Hi, I have been attempting to use the fuzzy match tool for something, and I have had no luck. I tried to use RegEx formulas but apparently Fuzzy Match is the only tool in Alteryx that will return values that have close matches, such as 80% match.
Here are my details:
- I have an Excel (xslx) file that has two tabs. The first tab is called First Copy and it has 2 columns ("Names" and "ID"). The second tab is called Organization. In that tab, I have 3 columns ("Level", "Organization Name", "Date"). "Names" from the first tab and "Organization Name" from the second tab have the exact same information, but some of the wording is slightly different for some of the cells. Some are already exact matches. In the second tab, "Level" is the column that has the parent/child entity numbering. For example, here is what column A & B look like in the second tab:
| 1 | Marketplace LLC |
| 2 | Engine Limited |
| 3 | Gallery |
| 3 | Moon |
| 3 | Star |
| 3 | Dynamic |
| 2 | Chair |
| 3 | Email |
| 3 | Dataset |
| 3 | Custom Tools |
| 4 | Fuzzy |
- "1" means Parent entity. "2" means child entity, "3" etc means child of that child. So in this example, "Marketplace LLC" is the overall parent entity. "Chair" is a child of Marketplace LLC that has its own children, such as Email, Dataset, and Custom Tools. Then, Custom tools has its own child - Fuzzy. And there is a huge list of these.

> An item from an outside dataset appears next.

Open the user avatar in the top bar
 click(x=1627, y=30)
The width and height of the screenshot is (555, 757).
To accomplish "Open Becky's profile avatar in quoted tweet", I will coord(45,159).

Here is where I am getting stuck / what the ask is:
-In the first tab in my file, there is no "Level" column that links these together. So, I've been working on a small workflow. It needs to have some sort of join/fuzzy match that compares Column A from the first tab and Column B from the second tab (so just the names). If there is no close match, it returns a blank. At the end, I want it to return 2 columns (Org Names and First Copy). The parent entity with all of it's children and the children's children underneath should be returned. They are already in order in the file. There are also some cases where an entity is in the first tab but not in the second tab. That is when it should return blank in the column of the tab is wasn't found in. For example, if "Vision LLC" was found in the first tab but not the second, it should return "Vision LLC" in First Copy column and "Not found" or a null in the Org Names column.
- My Alteryx workflow so far is two inputs (for each tab), data cleansing tools on each. I tried various methods (appending/unioning/joining/etc) and then attaching the fuzzy match tool, but it never works. The tool itself is hard for me to navigate as well. Any help here would be greatly appreciated, thank you.